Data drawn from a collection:
^^^^^^^^
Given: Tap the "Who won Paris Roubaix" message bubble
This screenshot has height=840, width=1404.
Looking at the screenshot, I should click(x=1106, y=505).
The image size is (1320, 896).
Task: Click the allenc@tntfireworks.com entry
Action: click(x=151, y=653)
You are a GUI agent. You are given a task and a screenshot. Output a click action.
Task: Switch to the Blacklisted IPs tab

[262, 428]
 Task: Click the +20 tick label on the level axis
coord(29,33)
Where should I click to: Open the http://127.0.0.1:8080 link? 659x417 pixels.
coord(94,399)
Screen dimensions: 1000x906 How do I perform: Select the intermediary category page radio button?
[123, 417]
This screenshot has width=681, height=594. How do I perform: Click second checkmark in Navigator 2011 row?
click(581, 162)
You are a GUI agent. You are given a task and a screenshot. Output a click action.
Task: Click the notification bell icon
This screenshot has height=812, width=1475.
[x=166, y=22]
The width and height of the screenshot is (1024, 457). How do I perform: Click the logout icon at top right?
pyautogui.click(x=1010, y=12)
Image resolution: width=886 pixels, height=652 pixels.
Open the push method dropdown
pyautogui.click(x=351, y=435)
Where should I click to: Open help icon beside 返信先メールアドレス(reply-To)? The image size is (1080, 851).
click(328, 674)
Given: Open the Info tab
^^^^^^^^
What is needed ::
Reproduce all of the data above word for word.

Written answer ::
Given: Tap the "Who won Paris Roubaix" message bubble
This screenshot has height=840, width=1404.
Looking at the screenshot, I should click(x=1106, y=505).
The image size is (1320, 896).
Task: Click the allenc@tntfireworks.com entry
Action: click(x=151, y=653)
You are a GUI agent. You are given a task and a screenshot. Output a click action.
Task: Switch to the Blacklisted IPs tab

[262, 428]
 Task: Click the +20 tick label on the level axis
coord(29,33)
Where should I click to: Open the http://127.0.0.1:8080 link? 659x417 pixels.
coord(94,399)
Screen dimensions: 1000x906 How do I perform: Select the intermediary category page radio button?
[123, 417]
This screenshot has width=681, height=594. How do I perform: Click second checkmark in Navigator 2011 row?
click(581, 162)
You are a GUI agent. You are given a task and a screenshot. Output a click action.
Task: Click the notification bell icon
This screenshot has height=812, width=1475.
[x=166, y=22]
The width and height of the screenshot is (1024, 457). How do I perform: Click the logout icon at top right?
pyautogui.click(x=1010, y=12)
Image resolution: width=886 pixels, height=652 pixels.
Open the push method dropdown
pyautogui.click(x=351, y=435)
Where should I click to: Open help icon beside 返信先メールアドレス(reply-To)? The image size is (1080, 851).
click(328, 674)
Given: Open the Info tab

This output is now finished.